#### Textabschnitt
┄┄┄┄┄┄┄┄┄┄
Pointiert, sarkastisch und entlarvend

Shumona Sinha wuchs in Kalkutta auf. Sie publizierte mehrere Gedichtbände und verdiente von 2009 bis 2011 ihren Lebensunterhalt als Dolmetscherin bei der französischen Asylbehörde in Paris. Sie wurde entlassen, weil sie nicht auf die Idee gekommen war, ihren Roman "Assomons les pauvres" - "Erschlagt die Armen!" - dem staatlichen Arbeitgeber vor der Drucklegung vorzulegen.

Von Sigrid Brinkmann | 02.11.2015
    Eine ältere Frau zählt und stapelt Eurocents
    Der Romantitel "Erschlagt die Armen" klingt wie eine bösartige Provokation. (Imago)
    Shumona Sinhas Ich-Erzählerin arbeitete - ganz wie die Autorin - als Dolmetscherin in einer Behörde, die Flüchtlinge anhört und über deren Verbleib in Frankreich entscheidet. Ein Schlüsselroman ist das Buch nicht, doch man erkennt schnell, dass nur jemand, der die bürokratischen Abläufe in staatlichen Behörden kennt, so pointiert, sarkastisch und entlarvend über menschliche und institutionelle Schwächen schreiben kann.
    "Es war, als würden hunderte Männer ein und dieselbe Geschichte erzählen und als wäre die Mythologie zur Wahrheit geworden. Ein einziges Märchen und vielfältige Verbrechen. (...) Ich hörte mir ihre Geschichten aus zerhackten, zerstückelten, hingespuckten, herausgeschleuderten Sätzen an. Die Leute lernten sie auswendig und kotzten sie vor die Computerbildschirme. Menschenrechte enthalten nicht das Recht, dem Elend zu entkommen."
    Als Shumona Sinhas Erzählerin nach einem erschöpfenden Arbeitstag in der Behörde von einem Migranten in der Metro laut beleidigt wird, bricht aus ihr die angestaute Wut auf Männer heraus, die Asyl verlangen, aber die Gleichheit der Geschlechter leugnen und auf eine berufstätige Frau wie sie herabblicken. Sie zieht dem Elenden eine Flasche über den Kopf. Die Frau, die zwischen illegalen Flüchtlingen und Anwälten vermittelt, wird nun ihrerseits ein Fall für die Behörden, sitzt in der Zelle, wird verhört und denkt über ihr Leben und ihre eigenen Fluchten nach. Sinha nutzt diese zweite Erzählebene, um prinzipielle Überlegungen zum Asylrecht und zur schwierigen Rolle der Dolmetscher in ihren Text einzustreuen.
┄┄┄┄┄┄┄┄┄┄
#### Einige Zeilen

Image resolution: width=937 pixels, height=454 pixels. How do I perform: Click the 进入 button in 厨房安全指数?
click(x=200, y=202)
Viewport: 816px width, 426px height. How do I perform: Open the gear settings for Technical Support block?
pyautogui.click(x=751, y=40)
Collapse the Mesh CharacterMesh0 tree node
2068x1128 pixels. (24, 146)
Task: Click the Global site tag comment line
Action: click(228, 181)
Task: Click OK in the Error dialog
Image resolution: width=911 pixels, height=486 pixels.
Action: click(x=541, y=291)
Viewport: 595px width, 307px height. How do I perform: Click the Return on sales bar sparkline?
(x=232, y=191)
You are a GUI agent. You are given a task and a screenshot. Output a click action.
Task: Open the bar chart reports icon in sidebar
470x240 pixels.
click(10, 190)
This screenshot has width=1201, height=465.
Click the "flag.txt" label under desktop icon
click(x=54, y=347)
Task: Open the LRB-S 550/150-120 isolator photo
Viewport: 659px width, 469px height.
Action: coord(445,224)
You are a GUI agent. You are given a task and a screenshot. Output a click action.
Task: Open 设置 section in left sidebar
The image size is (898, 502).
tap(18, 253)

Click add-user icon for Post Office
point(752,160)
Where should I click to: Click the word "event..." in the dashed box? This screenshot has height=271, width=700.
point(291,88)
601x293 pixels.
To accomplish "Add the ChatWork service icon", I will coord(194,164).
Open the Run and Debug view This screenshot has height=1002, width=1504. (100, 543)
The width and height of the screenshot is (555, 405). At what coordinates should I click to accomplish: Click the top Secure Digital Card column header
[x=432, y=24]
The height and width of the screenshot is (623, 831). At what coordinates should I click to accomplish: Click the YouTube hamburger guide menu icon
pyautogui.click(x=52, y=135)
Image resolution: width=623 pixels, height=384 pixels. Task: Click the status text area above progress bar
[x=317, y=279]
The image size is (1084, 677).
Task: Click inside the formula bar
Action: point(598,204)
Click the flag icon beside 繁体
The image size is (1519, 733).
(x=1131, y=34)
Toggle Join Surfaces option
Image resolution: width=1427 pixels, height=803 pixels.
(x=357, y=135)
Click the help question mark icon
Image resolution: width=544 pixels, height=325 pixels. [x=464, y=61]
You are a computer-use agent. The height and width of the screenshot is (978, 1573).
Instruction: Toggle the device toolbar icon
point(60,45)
┄┄┄┄┄┄┄┄┄┄
#### Aufgaben
1. Fasse die Buchbesprechung in zwei Sätzen zusammen.
2. Gib aus der Buchbesprechung die Stelle von „Von Sigrid Brinkmann“ bis „Schwächen schreiben kann.“ wortgetreu wieder.

#### Ergebnisse je Aufgabe
1. Shumona Sinha wuchs in Kalkutta auf und arbeitete von 2009 bis 2011 als Dolmetscherin bei der französischen Asylbehörde in Paris. Sie wurde entlassen, weil sie ihren Roman „Erschlagt die Armen!“ nicht vor der Drucklegung vorgelegt hatte, in dem eine Dolmetscherin nach einer Beleidigung in der Metro einem Migranten eine Flasche über den Kopf zieht und dann selbst ein Fall für die Behörden wird.

2.
Von Sigrid Brinkmann | 02.11.2015
    Eine ältere Frau zählt und stapelt Eurocents
    Der Romantitel "Erschlagt die Armen" klingt wie eine bösartige Provokation. (Imago)
    Shumona Sinhas Ich-Erzählerin arbeitete - ganz wie die Autorin - als Dolmetscherin in einer Behörde, die Flüchtlinge anhört und über deren Verbleib in Frankreich entscheidet. Ein Schlüsselroman ist das Buch nicht, doch man erkennt schnell, dass nur jemand, der die bürokratischen Abläufe in staatlichen Behörden kennt, so pointiert, sarkastisch und entlarvend über menschliche und institutionelle Schwächen schreiben kann.